The nurse was right outside the partially open door, and I heard her talking to Tolliver. I was sorry he'd been wakened, but when I was on my journey back to the bed, I couldn't help but feel glad I was looking into his face.

I thanked the nurse, who was the reddish brown of an old penny. “You push the button if you need me,” she said.

After she left, Tolliver got up to stand by my bedside. He hugged me with as much care as though I were stamped “Fragile.” He kissed my cheek.

“I thought you'd fallen,” he said. “I had no idea anyone had hit you. I didn't hear a thing. I thought you'd had—like maybe a flashback, from the crime scene. Or your leg had given way, or something else from the lightning.”
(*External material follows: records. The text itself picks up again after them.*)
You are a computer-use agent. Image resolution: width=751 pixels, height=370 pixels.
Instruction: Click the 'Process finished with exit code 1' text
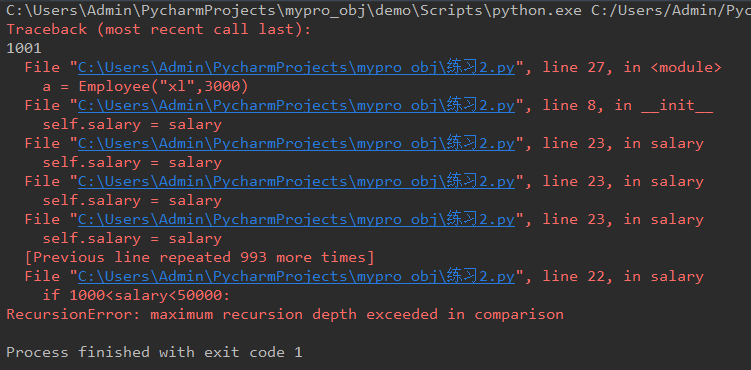point(154,352)
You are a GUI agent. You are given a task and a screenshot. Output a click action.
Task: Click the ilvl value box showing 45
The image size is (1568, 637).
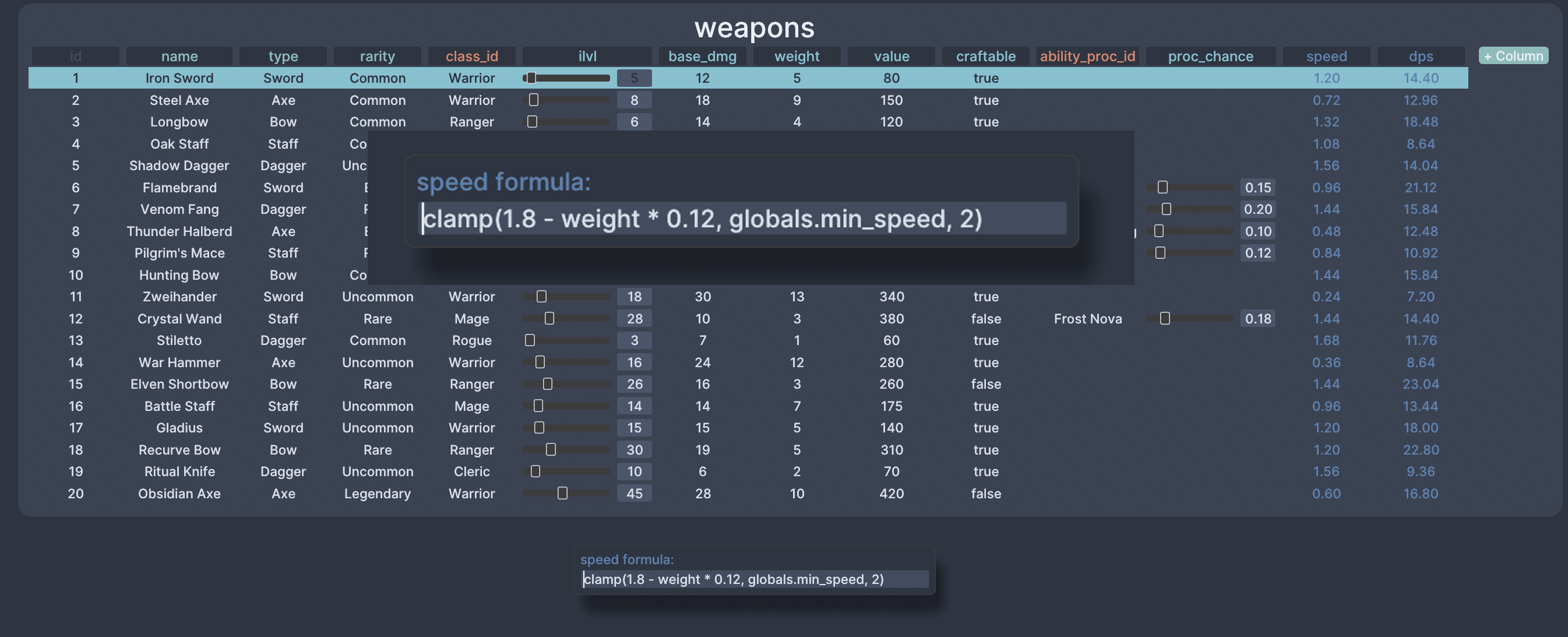click(635, 494)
Being struck by lightning is definitely an event that keeps on giving. The year before, out of the blue, I'd had an episode of tinnitus that had finally cleared up; and the only thing I'd ever been able to attribute it to was the lightning strike when I was fifteen. So it wasn't surprising that Tolliver had blamed my old catastrophe when he'd found me on the ground.

“Did you see him?” he asked, and there was guilt in his voice, which was absurd.

“Yes,” I said, and I wasn't happy with the weakness of my voice. “But not clearly. He was wearing dark clothes and one of those knitted hoods. He came up out of the darkness. He hit me on the shoulder first. And before I could get out of the way, he hit me in the head.” I knew it was lucky I'd been dodging. The blow hadn't landed squarely.

“You have a hairline fracture in your ulna,” Tolliver said. “You know, one of the bones in your lower arm. And you have a concussion. Not a severe concussion. They had to take some stitches in your scalp, so they had to shave a little of your hair. I swear it doesn't show much,” he said when he saw the look on my face.

I tried not to get upset about a couple of square inches of hair that would grow back. “I haven't had a broken bone in ten years,” I said. “And then it was just a toe.” I'd been trying to cook supper for the kids, and my mom had lurched into me when I was taking a nine-by-thirteen glass dish from the oven, which incidentally had been full of baked chicken. My toe had not only been broken, but burned. I was awake enough to realize that the pain I'd experienced then was nothing compared to the pain I'd be feeling now if I weren't heavily drugged.

I wasn't looking forward to those drugs wearing off.

Tolliver was holding my right hand; luckily for me, the broken arm was my left. He was staring off into space. Thinking. Something I was way too foggy to attempt.

“So, it must have been the killer,” he said.

I shuddered. As slow as my brain processes were at the moment, the thought that that person—the one who'd done those unthinkable things to the boys in the ground—had been so close to me, had touched me, had looked at me through the eyes that had enjoyed the sight of so much suffering, was absolutely revolting.

“Can we leave tomorrow?” I asked. I couldn't even draw enough breath for the words to come out in a strong voice.